Once at 16,000 feet, after waiting out an unseasonal snowstorm, the scientists called on assistance from a scuba diving team to help them harvest the cores from the shallower reaches of the lake — another extraordinary event, as diving is almost never done at extreme altitudes.
“From the deeper part of the lake, we hope to be able to reconstruct changes in the lake and in the climate and environment over time. From shallower, near-shore parts, we want to potentially reconstruct human presence in the region — particularly with cores taken right next to the archaeological sites.”— bronwen Konecky
For the most part, Konecky considers her recent expeditions successful. She was able to map the bottom of the lake and determine its maximum depth (almost 300 feet). From slices of the sediment cores that she painstakingly separated and labeled in the freezing conditions on the lakeshore, Konecky and partners at Queen’s University in Ontario, Canada, are sifting through and dating the materials that they recovered. Her results will help illuminate how climatic and environmental change served as a backdrop to cultural changes. The contrasts Konecky observes between information from her samples and from the Quelccaya ice cores will help constrain the timing and magnitude of local droughts and precipitation or snowfall relative to broad regional monsoon history and tropical temperature patterns.
Baitzel continues to work with partners in the government agency that oversees archaeological activities in Peru.

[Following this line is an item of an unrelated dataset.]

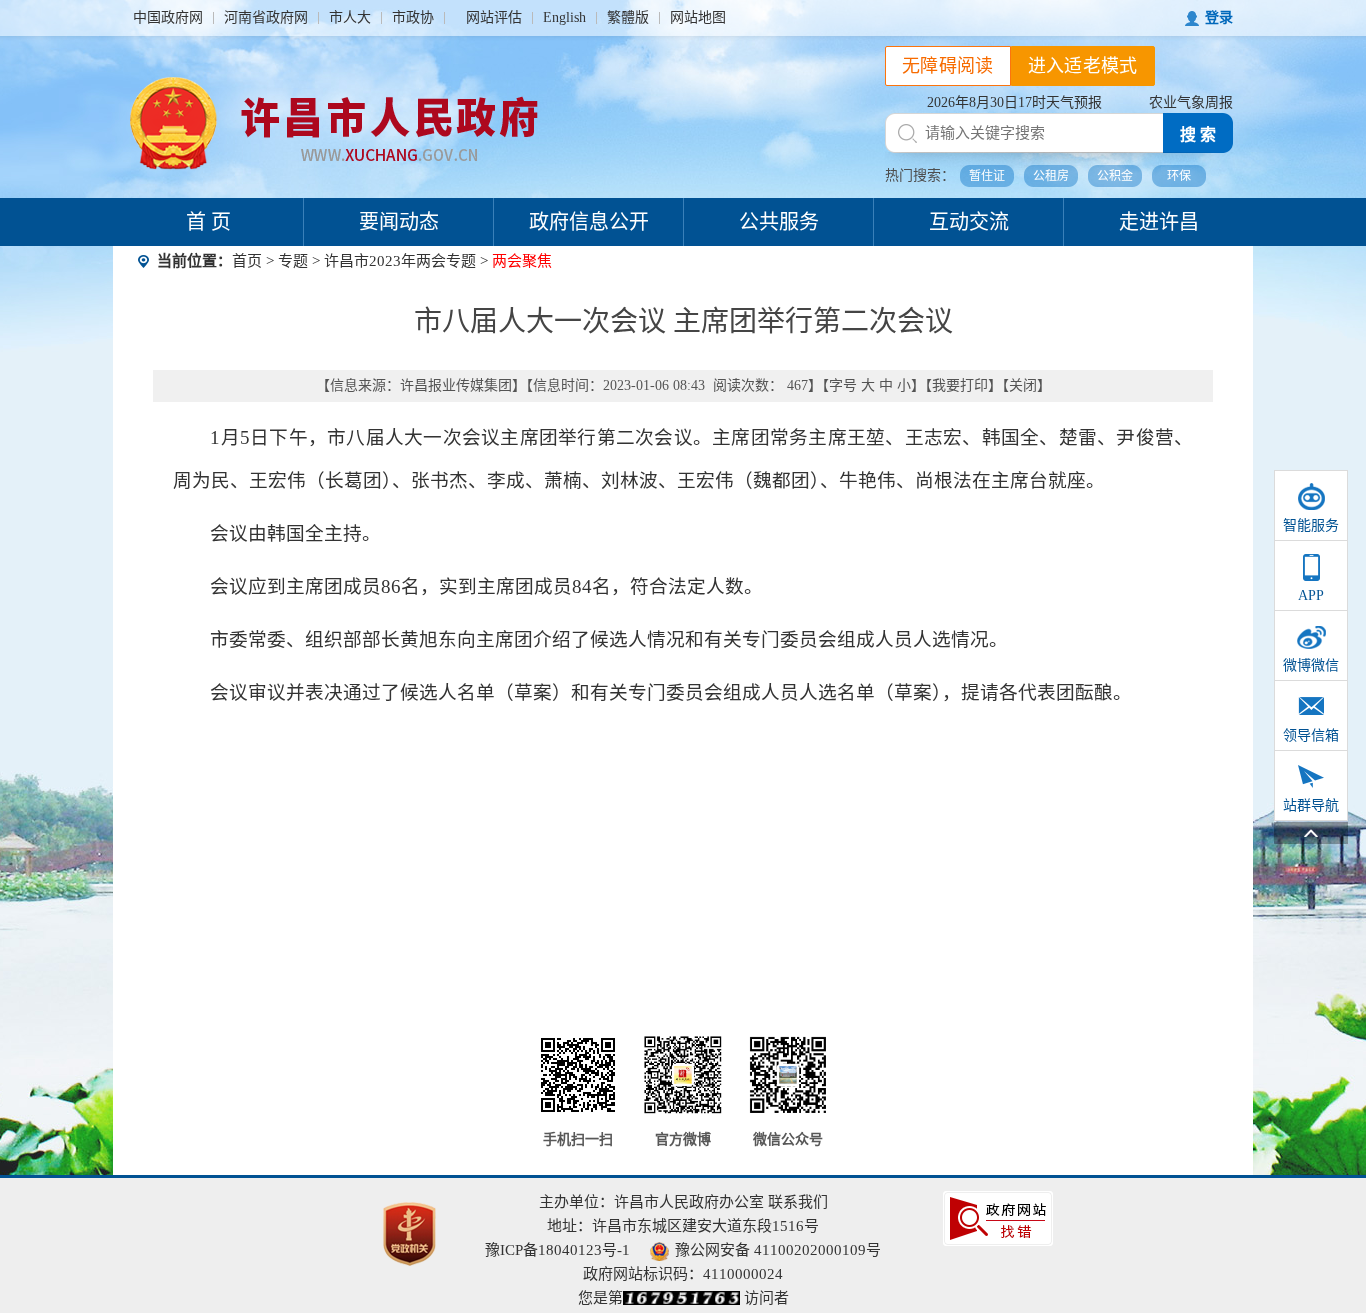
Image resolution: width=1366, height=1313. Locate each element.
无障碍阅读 (948, 66)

The samples she collected and registered from Lake Sibinacocha are in safe storage in Lima, waiting to be analyzed after current pandemic conditions abate.
Baitzel is working on a manuscript that includes her initial observations at Lake Sibinacocha, and she is also eager to return to the area to conduct additional field work — targeting other high-altitude sites to the north that connected the remote Sibinacocha valley with more frequently traveled roads between the Inca capital of Cusco and the Amazonian lowlands.
Konecky is also interested in expanding her inquiry to include comparative data from sediment cores that she would like to harvest from other high-altitude lakes in the Andes. But Lake Sibinacocha and its neighboring lakes remain central to her research.
“I’m drawn to this site for a number of reasons, partly for pure climate reconstruction reasons,” Konecky says. “I think it’s an amazing place to be able to learn some fundamental stuff about how the climate system works.
“It’s also a rare opportunity to look at those interactions between people and their environment over such time scales.”